Exercise aim: Put the lines starting at the one containing "Transport & Vehicles (33, 1215)" and ending at the one containing "Emojis & Stickers (29, 1075)" into a JSON list of strings, with one string per line and blank lines left out.

Exercise data:
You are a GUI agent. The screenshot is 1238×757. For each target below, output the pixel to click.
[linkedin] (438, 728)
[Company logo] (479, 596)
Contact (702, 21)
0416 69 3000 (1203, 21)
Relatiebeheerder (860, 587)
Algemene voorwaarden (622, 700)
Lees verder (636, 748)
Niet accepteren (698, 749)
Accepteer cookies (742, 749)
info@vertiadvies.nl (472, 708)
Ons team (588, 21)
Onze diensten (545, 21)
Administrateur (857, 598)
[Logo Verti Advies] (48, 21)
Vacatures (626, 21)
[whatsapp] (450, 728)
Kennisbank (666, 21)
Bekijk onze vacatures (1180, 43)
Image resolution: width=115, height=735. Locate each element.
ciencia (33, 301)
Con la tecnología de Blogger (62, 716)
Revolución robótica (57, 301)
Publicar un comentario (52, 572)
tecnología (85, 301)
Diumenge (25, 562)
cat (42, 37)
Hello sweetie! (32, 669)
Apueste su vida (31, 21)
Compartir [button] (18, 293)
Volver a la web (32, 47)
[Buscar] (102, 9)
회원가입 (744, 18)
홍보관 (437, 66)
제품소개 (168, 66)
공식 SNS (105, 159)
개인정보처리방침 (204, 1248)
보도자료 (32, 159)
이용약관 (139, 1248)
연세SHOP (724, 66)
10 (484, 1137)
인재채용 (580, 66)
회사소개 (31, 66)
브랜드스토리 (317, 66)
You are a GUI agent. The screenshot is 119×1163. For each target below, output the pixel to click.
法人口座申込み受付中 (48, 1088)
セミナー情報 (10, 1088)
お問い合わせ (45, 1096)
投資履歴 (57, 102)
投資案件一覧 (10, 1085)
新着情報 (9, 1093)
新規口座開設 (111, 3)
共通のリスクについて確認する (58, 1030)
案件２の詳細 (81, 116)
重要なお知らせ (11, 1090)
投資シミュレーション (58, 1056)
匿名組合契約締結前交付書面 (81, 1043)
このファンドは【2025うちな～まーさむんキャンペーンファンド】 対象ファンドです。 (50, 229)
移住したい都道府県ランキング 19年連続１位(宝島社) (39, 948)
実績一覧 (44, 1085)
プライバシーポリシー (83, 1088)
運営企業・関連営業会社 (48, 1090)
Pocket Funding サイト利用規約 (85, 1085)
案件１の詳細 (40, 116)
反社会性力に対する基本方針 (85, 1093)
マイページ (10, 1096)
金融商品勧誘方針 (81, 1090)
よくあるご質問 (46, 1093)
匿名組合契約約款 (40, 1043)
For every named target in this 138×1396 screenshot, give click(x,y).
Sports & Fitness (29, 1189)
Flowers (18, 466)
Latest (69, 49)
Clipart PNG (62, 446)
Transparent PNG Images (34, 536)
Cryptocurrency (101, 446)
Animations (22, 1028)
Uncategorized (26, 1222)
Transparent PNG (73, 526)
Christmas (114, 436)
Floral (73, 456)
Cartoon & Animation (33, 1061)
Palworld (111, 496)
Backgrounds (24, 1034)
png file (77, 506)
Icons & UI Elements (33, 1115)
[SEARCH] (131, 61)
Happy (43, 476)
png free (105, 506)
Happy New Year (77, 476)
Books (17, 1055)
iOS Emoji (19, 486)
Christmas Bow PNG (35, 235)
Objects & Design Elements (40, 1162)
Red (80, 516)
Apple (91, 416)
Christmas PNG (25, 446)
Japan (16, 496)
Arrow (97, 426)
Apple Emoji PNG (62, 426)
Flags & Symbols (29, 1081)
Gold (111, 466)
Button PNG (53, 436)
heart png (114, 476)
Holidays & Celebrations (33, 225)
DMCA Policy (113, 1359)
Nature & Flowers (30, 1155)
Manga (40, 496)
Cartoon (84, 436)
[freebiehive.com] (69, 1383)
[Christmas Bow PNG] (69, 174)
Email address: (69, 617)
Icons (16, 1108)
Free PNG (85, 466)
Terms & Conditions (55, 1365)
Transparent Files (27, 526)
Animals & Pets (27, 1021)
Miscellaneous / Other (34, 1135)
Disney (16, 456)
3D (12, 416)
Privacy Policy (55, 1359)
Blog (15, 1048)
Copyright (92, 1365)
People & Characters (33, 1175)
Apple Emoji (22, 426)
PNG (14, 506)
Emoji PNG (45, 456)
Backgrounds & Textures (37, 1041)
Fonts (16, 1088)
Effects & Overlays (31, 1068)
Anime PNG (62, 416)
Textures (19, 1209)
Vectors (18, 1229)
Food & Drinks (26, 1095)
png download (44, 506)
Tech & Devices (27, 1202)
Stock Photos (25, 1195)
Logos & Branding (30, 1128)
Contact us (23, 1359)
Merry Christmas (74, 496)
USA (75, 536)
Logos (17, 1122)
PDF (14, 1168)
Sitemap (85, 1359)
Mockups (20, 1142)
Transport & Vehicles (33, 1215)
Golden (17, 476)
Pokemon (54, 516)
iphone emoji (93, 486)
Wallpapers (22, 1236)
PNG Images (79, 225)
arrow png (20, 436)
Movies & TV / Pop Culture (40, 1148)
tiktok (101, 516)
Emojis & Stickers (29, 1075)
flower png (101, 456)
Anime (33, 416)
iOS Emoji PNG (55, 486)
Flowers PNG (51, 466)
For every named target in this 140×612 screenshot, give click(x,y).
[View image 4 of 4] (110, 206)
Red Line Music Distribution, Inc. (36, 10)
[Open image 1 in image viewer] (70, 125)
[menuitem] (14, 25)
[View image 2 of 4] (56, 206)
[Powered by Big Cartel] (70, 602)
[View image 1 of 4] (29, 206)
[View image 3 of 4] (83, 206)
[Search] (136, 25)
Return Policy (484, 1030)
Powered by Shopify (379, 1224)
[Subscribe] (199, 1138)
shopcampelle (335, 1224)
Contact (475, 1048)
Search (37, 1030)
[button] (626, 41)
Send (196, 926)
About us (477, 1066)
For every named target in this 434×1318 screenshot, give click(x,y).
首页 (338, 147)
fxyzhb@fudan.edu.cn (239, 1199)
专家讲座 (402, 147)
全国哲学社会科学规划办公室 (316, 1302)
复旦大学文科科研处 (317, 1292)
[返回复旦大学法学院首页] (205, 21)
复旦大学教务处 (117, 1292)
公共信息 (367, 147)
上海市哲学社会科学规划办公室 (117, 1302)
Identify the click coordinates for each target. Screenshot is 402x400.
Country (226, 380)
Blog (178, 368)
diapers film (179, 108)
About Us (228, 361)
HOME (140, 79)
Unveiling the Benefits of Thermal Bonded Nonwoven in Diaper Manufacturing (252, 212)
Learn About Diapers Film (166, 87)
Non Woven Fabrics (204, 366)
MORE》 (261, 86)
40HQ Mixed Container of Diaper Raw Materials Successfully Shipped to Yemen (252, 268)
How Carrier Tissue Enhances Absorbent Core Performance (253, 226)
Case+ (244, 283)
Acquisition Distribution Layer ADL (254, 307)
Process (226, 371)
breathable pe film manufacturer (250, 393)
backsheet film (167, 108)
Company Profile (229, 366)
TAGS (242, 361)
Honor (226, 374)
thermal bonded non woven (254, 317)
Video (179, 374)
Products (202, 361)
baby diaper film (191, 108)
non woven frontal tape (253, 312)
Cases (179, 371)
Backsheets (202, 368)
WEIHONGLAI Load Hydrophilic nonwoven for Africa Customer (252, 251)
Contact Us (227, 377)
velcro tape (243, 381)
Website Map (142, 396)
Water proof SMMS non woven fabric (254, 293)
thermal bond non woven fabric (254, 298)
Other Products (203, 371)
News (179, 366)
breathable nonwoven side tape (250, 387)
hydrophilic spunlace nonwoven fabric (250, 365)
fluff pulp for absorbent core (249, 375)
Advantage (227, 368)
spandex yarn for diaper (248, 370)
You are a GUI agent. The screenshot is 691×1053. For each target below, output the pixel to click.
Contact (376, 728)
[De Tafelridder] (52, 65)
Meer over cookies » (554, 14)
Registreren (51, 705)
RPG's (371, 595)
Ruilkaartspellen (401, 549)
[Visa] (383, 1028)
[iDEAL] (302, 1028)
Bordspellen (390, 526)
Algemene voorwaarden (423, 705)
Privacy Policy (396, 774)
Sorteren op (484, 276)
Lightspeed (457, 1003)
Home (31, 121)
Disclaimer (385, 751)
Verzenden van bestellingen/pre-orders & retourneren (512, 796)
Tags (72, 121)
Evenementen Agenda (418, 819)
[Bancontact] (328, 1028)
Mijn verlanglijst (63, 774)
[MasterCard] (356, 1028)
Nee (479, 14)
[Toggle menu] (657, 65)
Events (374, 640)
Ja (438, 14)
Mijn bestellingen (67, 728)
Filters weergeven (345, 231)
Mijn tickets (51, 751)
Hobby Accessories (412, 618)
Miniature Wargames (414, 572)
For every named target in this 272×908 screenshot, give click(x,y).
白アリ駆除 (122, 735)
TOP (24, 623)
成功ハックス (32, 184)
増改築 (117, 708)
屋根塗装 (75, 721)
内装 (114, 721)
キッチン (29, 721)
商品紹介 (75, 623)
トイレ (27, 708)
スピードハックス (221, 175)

Full output:
[
  "Transport & Vehicles (33, 1215)",
  "Golden (17, 476)",
  "Pokemon (54, 516)",
  "iphone emoji (93, 486)",
  "Wallpapers (22, 1236)",
  "PNG Images (79, 225)",
  "arrow png (20, 436)",
  "Movies & TV / Pop Culture (40, 1148)",
  "tiktok (101, 516)",
  "Emojis & Stickers (29, 1075)"
]